### Direction 1:
Copy the records verbatim, starting at the line containing "Raise power level" and continuing through the last line of the records.

### Document passage:

○ ○ ○

Each month, there will be a thread posted in the Original Works forum for that month's HOES competition. For those of you interested in entering, read the entry requirements, write a story that fits the chosen theme and post it as a reply to the competition thread by the deadline given. Each and every member of Heresy Online is more than welcome to compete, whether your entry is your first post or your thousandth. We welcome everyone to join the family of the Fan Fiction Forum.

Once the deadline has passed, a separate voting thread will be posted, where the readers and writers can post their votes for the top three stories. Points will be awarded (3 points for 1st, 2 for 2nd, and 1 for 3rd) for each vote cast, totalled at the closure of the voting window, and a winner will be announced. The winner will have his/her story added to the Winning HOES thread and be awarded the Lexicanum's Crest award for Fiction excellence!

*Theme
*
The idea with the theme is that it should serve as the inspiration for your stories rather than a constraint. While creative thinking is most certainly encouraged, the theme should still be relevant to your finished story. The chosen theme can be applied within the WH40K, WHF, HH, and even your own completely original works (though keep in mind, this IS a Warhammer forum) but there will be no bias as to which setting is used for your story.

As far as the theme goes, please feel free with future competitions to contact me with your ideas/proposals, especially given that my creative juices may flow a bit differently than yours. All I ask is that you PM me your ideas rather than posting them into the official competition entry/voting threads to keep posts there relevant to the current competition.

*Word Count*

*The official word count for this competition will be 1,000 words. There will be a 10% allowance in this limit, essentially giving you a 900-1,100 word range with which to tell your tale.* *This is non-negotiable.* This is an Expeditious Story competition, not an Epic Story nor an Infinitesimal Story competition. If you are going to go over or under the 900-1,100 word limit, you need to rework your story. It is not fair to the other entrants if one does not abide by the rules. If you cannot, feel free to PM me with what you have and I'll give suggestions or ideas as to how to broaden or shorten your story.

Each entry must have a word count posted with it. Expect a reasonably cordial PM from me (and likely some responses in the competition thread) if you fail to adhere to this rule. The word count can be annotated either at the beginning or ending of your story, and does not need to include your title.

Without further ado...

○ ○ ○

### Direction 2:
In the HOES competition rules, which settings does the text say the chosen theme can be applied within?

### Provided data:
○ ○ ○

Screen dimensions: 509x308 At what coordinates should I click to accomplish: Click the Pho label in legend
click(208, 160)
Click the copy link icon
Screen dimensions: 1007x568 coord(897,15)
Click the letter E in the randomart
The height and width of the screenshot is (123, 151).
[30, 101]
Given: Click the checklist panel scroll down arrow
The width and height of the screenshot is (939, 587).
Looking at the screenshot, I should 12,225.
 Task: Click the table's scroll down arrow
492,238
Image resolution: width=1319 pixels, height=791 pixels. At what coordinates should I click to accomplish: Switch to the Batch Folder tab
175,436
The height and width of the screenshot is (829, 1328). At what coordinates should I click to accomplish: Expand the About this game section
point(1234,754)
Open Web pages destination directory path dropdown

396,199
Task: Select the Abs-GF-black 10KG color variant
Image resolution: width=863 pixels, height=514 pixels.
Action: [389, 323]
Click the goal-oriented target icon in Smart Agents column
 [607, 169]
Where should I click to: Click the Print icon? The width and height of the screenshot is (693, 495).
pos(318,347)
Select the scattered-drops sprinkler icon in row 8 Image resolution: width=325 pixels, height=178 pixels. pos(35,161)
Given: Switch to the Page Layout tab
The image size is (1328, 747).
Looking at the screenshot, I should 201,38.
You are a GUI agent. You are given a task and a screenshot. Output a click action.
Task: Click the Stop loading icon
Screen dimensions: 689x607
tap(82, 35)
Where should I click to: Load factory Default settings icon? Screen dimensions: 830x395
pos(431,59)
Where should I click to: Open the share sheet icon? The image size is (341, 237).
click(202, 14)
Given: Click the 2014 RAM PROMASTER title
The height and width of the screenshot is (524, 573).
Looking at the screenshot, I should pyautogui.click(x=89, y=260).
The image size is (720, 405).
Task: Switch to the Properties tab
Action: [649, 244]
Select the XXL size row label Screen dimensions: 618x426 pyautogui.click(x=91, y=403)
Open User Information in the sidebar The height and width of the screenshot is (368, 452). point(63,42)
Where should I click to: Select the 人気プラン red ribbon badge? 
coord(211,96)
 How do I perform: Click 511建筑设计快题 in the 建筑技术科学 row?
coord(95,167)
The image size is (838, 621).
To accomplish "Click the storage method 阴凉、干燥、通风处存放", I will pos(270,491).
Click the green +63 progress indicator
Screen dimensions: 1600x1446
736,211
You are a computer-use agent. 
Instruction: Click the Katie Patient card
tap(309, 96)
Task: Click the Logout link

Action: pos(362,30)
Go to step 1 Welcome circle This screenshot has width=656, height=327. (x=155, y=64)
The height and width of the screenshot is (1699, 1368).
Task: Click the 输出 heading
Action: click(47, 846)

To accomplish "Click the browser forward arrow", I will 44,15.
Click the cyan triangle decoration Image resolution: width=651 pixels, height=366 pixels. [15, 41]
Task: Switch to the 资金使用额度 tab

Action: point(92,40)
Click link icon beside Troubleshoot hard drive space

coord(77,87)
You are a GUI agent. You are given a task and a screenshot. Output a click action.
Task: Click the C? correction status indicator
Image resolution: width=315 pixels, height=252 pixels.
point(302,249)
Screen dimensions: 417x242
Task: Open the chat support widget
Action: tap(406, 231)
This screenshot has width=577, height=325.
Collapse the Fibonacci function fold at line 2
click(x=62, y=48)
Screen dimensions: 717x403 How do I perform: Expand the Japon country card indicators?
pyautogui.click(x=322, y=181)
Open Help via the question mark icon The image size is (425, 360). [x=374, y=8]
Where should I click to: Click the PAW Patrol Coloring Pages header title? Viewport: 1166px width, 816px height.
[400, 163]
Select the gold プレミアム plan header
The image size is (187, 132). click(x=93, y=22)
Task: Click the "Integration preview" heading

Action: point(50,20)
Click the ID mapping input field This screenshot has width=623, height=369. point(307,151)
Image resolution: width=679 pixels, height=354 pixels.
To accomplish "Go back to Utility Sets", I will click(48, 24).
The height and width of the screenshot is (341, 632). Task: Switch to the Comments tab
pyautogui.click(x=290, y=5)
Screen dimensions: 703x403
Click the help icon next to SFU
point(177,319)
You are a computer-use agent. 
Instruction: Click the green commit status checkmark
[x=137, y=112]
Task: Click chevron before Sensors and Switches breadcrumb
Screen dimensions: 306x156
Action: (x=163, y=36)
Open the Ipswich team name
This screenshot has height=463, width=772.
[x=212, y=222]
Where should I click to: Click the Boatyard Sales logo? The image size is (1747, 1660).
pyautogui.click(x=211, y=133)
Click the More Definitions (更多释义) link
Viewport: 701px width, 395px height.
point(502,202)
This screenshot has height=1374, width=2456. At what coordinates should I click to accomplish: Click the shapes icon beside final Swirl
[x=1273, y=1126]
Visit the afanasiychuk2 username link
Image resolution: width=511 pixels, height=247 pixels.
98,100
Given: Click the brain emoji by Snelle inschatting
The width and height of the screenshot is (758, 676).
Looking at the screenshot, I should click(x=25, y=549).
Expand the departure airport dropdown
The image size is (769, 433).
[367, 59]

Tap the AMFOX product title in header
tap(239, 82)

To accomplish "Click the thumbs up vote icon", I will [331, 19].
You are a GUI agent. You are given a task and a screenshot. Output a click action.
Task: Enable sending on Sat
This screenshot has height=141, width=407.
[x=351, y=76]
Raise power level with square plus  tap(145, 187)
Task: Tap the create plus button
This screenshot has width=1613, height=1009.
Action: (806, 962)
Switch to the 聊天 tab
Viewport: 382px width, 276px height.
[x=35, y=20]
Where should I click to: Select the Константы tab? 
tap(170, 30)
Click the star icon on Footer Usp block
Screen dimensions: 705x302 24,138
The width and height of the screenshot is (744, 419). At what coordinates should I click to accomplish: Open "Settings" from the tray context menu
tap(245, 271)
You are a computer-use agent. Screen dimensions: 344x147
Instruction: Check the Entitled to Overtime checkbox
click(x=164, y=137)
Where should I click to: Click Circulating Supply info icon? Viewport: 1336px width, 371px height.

○ ○ ○

### Task solution 1:
Raise power level with square plus  tap(145, 187)
Task: Tap the create plus button
This screenshot has width=1613, height=1009.
Action: (806, 962)
Switch to the 聊天 tab
Viewport: 382px width, 276px height.
[x=35, y=20]
Where should I click to: Select the Константы tab? 
tap(170, 30)
Click the star icon on Footer Usp block
Screen dimensions: 705x302 24,138
The width and height of the screenshot is (744, 419). At what coordinates should I click to accomplish: Open "Settings" from the tray context menu
tap(245, 271)
You are a computer-use agent. Screen dimensions: 344x147
Instruction: Check the Entitled to Overtime checkbox
click(x=164, y=137)
Where should I click to: Click Circulating Supply info icon? Viewport: 1336px width, 371px height.

### Task solution 2:
- WH40K
- WHF
- HH
- Your own completely original works